FESTIVAL DI ROMA 2008 - "Iri", di Zhang Lu (Concorso)
Dal regista di Grain in Ear e Desert Dream, un ritratto amaro, segnato dalla morte caratterizzato da uno stile riconoscibile. Si ha però sensazione che il cineasta si sia intrappolato da solo in un tipo di cinema a cui non manca certamente una coerenza oggettività ma da cui si avverte una certa separazione dall’universo umano che viene portato sullo schermo e a cui si voleva essere maggiormente vicini
Emigra verso l’esterno lo sguardo del cinese Zhang Lu. Dopo le steppe mongole del precedente Desert Dream, approda stavolta in Corea in quest’ultimo Iri, altro luogo-spazio segnato, in cui si rintracciano forme di quel realismo che stanno caratterizzando parte del cinema cinese odierno e che ha in Jia Zhang-ke uno dei principali artefici. Qui Iri è una città-spazio ferita. Il film infatti inizia come un’inchiesta con l’immagine di una giornalista che intervista i passanti sulla tragedia che avvenne lì circa 30 anni prima.
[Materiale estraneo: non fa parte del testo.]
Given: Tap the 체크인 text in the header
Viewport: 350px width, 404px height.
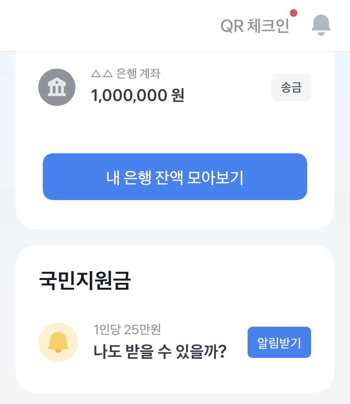Looking at the screenshot, I should point(268,26).
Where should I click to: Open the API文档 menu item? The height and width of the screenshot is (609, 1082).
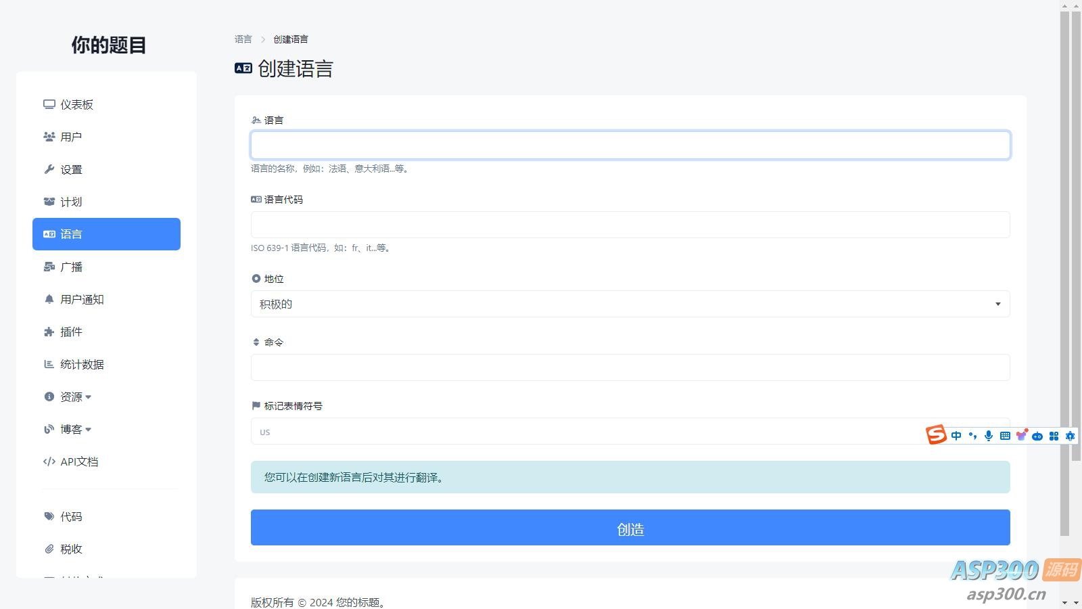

Nel 1977 infatti, un’esplosione ha dilaniato la cittadina della Corea del Sud causando centinaia di morti. La città è poi cambiata e si è trasformata ma alcuni dei suoi abitanti le cicatrici di quell’evento. Tra loro c’è Jin-seo, una ragazza segnata da un handicap fisico dovuto al trauma riportato nell’esplosione dalla madre incinta. E’ gentile e ingenua e il fratello cerca di proteggerla dagli uomini che cercano di approfittarsi di lei.
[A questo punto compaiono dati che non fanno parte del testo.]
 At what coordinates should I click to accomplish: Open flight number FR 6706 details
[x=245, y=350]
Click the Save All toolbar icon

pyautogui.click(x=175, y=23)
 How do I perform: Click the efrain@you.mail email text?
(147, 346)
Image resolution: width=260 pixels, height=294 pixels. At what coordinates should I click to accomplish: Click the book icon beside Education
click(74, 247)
Se in Jia Zhang-ke sembra esserci un movimento interno al set, come se quello spazio filmato sia da afferrare proprio in quel momento prima della sua trasformazione, la metamorfosi sul luogo in Iri è invece già compiuta. Piuttosto si riguarda verso il passato ed è qui che Zhang Lu, attraverso la figura di Jin-seo, va come alla ricerca dei residui di quella tragedia. Gli spostamenti della ragazza lenti e ripetuti, i suoi gesti (le parole di cinese che afferra sentendo le lezioni di un’insegnante), fanno parte di quello stile apparentante invisibile composto da una ciclicità delle azioni che però alla fine portano al cambiamento. Quello di Iri è un ritratto amaro, segnato dalla morte (annunciata dal decesso della bambina) dove Zhang Lu mantiene una sua precisa identità di quello stile già emerso in Grain in Ear presentato alla Semaine de la Critique al Festival di Cannes del 2005. Si ha però sensazione che il cineasta si sia intrappolato da solo in un tipo di cinema a cui non manca certamente una coerenza oggettività ma da cui si avverte una certa separazione dall’universo umano che viene portato sullo scherma e a cui si voleva essere maggiormente vicini.